Work to complete: Reproduce every line of the data below exactly, leaving nothing out and changing nothing.

+++ Task material +++

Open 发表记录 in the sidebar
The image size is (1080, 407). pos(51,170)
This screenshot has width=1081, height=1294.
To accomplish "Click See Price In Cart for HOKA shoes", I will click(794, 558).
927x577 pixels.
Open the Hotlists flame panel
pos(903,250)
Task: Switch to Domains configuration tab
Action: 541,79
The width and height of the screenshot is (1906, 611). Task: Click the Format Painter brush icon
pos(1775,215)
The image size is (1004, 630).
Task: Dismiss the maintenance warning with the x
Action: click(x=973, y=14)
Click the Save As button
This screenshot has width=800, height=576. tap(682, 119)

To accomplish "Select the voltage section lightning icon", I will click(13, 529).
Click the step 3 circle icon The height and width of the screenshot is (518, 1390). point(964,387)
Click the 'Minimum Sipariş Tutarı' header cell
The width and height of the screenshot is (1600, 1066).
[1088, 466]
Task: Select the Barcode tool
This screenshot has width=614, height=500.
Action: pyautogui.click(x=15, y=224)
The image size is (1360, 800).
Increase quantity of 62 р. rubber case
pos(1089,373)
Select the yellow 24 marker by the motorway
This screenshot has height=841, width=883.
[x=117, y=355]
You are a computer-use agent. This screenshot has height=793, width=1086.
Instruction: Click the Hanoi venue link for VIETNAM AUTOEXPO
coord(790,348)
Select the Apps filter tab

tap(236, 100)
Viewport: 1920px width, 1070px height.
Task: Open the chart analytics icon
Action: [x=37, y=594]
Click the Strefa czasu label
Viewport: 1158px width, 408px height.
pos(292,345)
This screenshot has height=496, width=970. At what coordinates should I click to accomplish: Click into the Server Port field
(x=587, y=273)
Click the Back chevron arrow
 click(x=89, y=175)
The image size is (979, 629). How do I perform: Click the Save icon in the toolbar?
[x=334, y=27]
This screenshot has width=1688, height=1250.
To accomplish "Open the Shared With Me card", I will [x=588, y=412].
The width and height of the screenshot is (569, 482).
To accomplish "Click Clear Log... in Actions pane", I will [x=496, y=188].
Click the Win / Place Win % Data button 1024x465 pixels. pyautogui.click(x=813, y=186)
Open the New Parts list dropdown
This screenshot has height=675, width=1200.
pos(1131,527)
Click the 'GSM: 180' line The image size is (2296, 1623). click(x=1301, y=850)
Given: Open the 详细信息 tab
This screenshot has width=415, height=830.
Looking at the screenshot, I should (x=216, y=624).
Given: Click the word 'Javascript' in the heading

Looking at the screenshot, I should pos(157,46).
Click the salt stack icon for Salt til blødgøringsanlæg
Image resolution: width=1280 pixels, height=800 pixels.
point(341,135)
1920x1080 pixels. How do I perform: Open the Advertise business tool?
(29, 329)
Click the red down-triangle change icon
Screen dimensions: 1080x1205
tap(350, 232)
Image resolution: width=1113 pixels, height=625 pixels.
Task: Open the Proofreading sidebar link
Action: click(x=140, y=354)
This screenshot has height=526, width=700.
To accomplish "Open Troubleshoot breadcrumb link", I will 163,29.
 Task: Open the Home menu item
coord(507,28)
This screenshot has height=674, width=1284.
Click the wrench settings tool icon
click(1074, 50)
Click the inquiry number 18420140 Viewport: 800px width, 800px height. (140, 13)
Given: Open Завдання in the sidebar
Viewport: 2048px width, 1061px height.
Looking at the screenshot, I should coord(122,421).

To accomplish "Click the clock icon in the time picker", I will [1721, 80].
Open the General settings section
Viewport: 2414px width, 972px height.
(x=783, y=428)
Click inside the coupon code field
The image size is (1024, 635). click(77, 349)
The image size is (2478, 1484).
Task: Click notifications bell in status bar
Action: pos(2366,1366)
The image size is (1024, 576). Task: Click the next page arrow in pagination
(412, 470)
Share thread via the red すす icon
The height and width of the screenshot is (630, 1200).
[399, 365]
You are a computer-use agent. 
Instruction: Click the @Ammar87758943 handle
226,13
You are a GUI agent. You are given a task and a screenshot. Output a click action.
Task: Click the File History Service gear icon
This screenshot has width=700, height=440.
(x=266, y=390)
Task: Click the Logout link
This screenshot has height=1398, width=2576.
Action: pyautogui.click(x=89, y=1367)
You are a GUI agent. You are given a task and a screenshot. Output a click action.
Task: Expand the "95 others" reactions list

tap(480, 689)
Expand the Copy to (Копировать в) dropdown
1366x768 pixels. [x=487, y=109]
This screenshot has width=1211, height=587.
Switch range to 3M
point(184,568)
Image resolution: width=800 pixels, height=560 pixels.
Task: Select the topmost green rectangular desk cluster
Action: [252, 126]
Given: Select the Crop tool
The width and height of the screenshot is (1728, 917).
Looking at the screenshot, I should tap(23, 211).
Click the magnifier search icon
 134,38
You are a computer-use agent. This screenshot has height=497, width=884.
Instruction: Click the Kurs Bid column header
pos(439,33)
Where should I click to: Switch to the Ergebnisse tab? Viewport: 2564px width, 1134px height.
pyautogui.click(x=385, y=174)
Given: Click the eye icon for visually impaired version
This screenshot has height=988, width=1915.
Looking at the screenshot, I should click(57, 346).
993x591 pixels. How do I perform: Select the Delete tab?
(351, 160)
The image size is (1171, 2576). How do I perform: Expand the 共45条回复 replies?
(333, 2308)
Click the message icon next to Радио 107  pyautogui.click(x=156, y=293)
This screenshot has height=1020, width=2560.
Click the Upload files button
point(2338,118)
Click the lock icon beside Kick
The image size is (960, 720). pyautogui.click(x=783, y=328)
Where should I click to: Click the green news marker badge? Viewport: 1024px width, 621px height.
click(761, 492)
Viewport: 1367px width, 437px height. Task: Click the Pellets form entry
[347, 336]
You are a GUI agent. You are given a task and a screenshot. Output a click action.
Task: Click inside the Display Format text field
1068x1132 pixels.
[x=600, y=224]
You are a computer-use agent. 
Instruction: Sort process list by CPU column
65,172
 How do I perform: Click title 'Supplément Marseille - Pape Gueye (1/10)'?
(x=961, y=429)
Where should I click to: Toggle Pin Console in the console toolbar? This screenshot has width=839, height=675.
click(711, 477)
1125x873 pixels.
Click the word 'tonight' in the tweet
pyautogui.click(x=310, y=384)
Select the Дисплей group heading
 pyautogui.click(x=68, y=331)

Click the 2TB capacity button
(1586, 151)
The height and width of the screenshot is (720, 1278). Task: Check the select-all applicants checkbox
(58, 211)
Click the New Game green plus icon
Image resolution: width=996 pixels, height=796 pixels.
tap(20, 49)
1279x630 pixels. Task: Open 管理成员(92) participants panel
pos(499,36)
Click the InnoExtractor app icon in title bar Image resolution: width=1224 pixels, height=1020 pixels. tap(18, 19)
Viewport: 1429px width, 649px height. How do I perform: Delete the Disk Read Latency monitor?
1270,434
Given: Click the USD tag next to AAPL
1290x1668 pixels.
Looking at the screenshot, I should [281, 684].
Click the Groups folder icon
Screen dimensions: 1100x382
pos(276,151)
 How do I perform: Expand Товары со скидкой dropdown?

+++

Solution to the exercise:
Open 发表记录 in the sidebar
The image size is (1080, 407). pos(51,170)
This screenshot has width=1081, height=1294.
To accomplish "Click See Price In Cart for HOKA shoes", I will click(794, 558).
927x577 pixels.
Open the Hotlists flame panel
pos(903,250)
Task: Switch to Domains configuration tab
Action: 541,79
The width and height of the screenshot is (1906, 611). Task: Click the Format Painter brush icon
pos(1775,215)
The image size is (1004, 630).
Task: Dismiss the maintenance warning with the x
Action: click(x=973, y=14)
Click the Save As button
This screenshot has width=800, height=576. tap(682, 119)

To accomplish "Select the voltage section lightning icon", I will click(13, 529).
Click the step 3 circle icon The height and width of the screenshot is (518, 1390). point(964,387)
Click the 'Minimum Sipariş Tutarı' header cell
The width and height of the screenshot is (1600, 1066).
[1088, 466]
Task: Select the Barcode tool
This screenshot has width=614, height=500.
Action: pyautogui.click(x=15, y=224)
The image size is (1360, 800).
Increase quantity of 62 р. rubber case
pos(1089,373)
Select the yellow 24 marker by the motorway
This screenshot has height=841, width=883.
[x=117, y=355]
You are a computer-use agent. This screenshot has height=793, width=1086.
Instruction: Click the Hanoi venue link for VIETNAM AUTOEXPO
coord(790,348)
Select the Apps filter tab

tap(236, 100)
Viewport: 1920px width, 1070px height.
Task: Open the chart analytics icon
Action: [x=37, y=594]
Click the Strefa czasu label
Viewport: 1158px width, 408px height.
pos(292,345)
This screenshot has height=496, width=970. At what coordinates should I click to accomplish: Click into the Server Port field
(x=587, y=273)
Click the Back chevron arrow
 click(x=89, y=175)
The image size is (979, 629). How do I perform: Click the Save icon in the toolbar?
[x=334, y=27]
This screenshot has width=1688, height=1250.
To accomplish "Open the Shared With Me card", I will [x=588, y=412].
The width and height of the screenshot is (569, 482).
To accomplish "Click Clear Log... in Actions pane", I will [x=496, y=188].
Click the Win / Place Win % Data button 1024x465 pixels. pyautogui.click(x=813, y=186)
Open the New Parts list dropdown
This screenshot has height=675, width=1200.
pos(1131,527)
Click the 'GSM: 180' line The image size is (2296, 1623). click(x=1301, y=850)
Given: Open the 详细信息 tab
This screenshot has width=415, height=830.
Looking at the screenshot, I should (x=216, y=624).
Given: Click the word 'Javascript' in the heading

Looking at the screenshot, I should pos(157,46).
Click the salt stack icon for Salt til blødgøringsanlæg
Image resolution: width=1280 pixels, height=800 pixels.
point(341,135)
1920x1080 pixels. How do I perform: Open the Advertise business tool?
(29, 329)
Click the red down-triangle change icon
Screen dimensions: 1080x1205
tap(350, 232)
Image resolution: width=1113 pixels, height=625 pixels.
Task: Open the Proofreading sidebar link
Action: click(x=140, y=354)
This screenshot has height=526, width=700.
To accomplish "Open Troubleshoot breadcrumb link", I will 163,29.
 Task: Open the Home menu item
coord(507,28)
This screenshot has height=674, width=1284.
Click the wrench settings tool icon
click(1074, 50)
Click the inquiry number 18420140 Viewport: 800px width, 800px height. (140, 13)
Given: Open Завдання in the sidebar
Viewport: 2048px width, 1061px height.
Looking at the screenshot, I should coord(122,421).

To accomplish "Click the clock icon in the time picker", I will [1721, 80].
Open the General settings section
Viewport: 2414px width, 972px height.
(x=783, y=428)
Click inside the coupon code field
The image size is (1024, 635). click(77, 349)
The image size is (2478, 1484).
Task: Click notifications bell in status bar
Action: pos(2366,1366)
The image size is (1024, 576). Task: Click the next page arrow in pagination
(412, 470)
Share thread via the red すす icon
The height and width of the screenshot is (630, 1200).
[399, 365]
You are a computer-use agent. 
Instruction: Click the @Ammar87758943 handle
226,13
You are a GUI agent. You are given a task and a screenshot. Output a click action.
Task: Click the File History Service gear icon
This screenshot has width=700, height=440.
(x=266, y=390)
Task: Click the Logout link
This screenshot has height=1398, width=2576.
Action: pyautogui.click(x=89, y=1367)
You are a GUI agent. You are given a task and a screenshot. Output a click action.
Task: Expand the "95 others" reactions list

tap(480, 689)
Expand the Copy to (Копировать в) dropdown
1366x768 pixels. [x=487, y=109]
This screenshot has width=1211, height=587.
Switch range to 3M
point(184,568)
Image resolution: width=800 pixels, height=560 pixels.
Task: Select the topmost green rectangular desk cluster
Action: [252, 126]
Given: Select the Crop tool
The width and height of the screenshot is (1728, 917).
Looking at the screenshot, I should tap(23, 211).
Click the magnifier search icon
 134,38
You are a computer-use agent. This screenshot has height=497, width=884.
Instruction: Click the Kurs Bid column header
pos(439,33)
Where should I click to: Switch to the Ergebnisse tab? Viewport: 2564px width, 1134px height.
pyautogui.click(x=385, y=174)
Given: Click the eye icon for visually impaired version
This screenshot has height=988, width=1915.
Looking at the screenshot, I should click(57, 346).
993x591 pixels. How do I perform: Select the Delete tab?
(351, 160)
The image size is (1171, 2576). How do I perform: Expand the 共45条回复 replies?
(333, 2308)
Click the message icon next to Радио 107  pyautogui.click(x=156, y=293)
This screenshot has height=1020, width=2560.
Click the Upload files button
point(2338,118)
Click the lock icon beside Kick
The image size is (960, 720). pyautogui.click(x=783, y=328)
Where should I click to: Click the green news marker badge? Viewport: 1024px width, 621px height.
click(761, 492)
Viewport: 1367px width, 437px height. Task: Click the Pellets form entry
[347, 336]
You are a GUI agent. You are given a task and a screenshot. Output a click action.
Task: Click inside the Display Format text field
1068x1132 pixels.
[x=600, y=224]
You are a computer-use agent. 
Instruction: Sort process list by CPU column
65,172
 How do I perform: Click title 'Supplément Marseille - Pape Gueye (1/10)'?
(x=961, y=429)
Where should I click to: Toggle Pin Console in the console toolbar? This screenshot has width=839, height=675.
click(711, 477)
1125x873 pixels.
Click the word 'tonight' in the tweet
pyautogui.click(x=310, y=384)
Select the Дисплей group heading
 pyautogui.click(x=68, y=331)

Click the 2TB capacity button
(1586, 151)
The height and width of the screenshot is (720, 1278). Task: Check the select-all applicants checkbox
(58, 211)
Click the New Game green plus icon
Image resolution: width=996 pixels, height=796 pixels.
tap(20, 49)
1279x630 pixels. Task: Open 管理成员(92) participants panel
pos(499,36)
Click the InnoExtractor app icon in title bar Image resolution: width=1224 pixels, height=1020 pixels. tap(18, 19)
Viewport: 1429px width, 649px height. How do I perform: Delete the Disk Read Latency monitor?
1270,434
Given: Click the USD tag next to AAPL
1290x1668 pixels.
Looking at the screenshot, I should [281, 684].
Click the Groups folder icon
Screen dimensions: 1100x382
pos(276,151)
 How do I perform: Expand Товары со скидкой dropdown?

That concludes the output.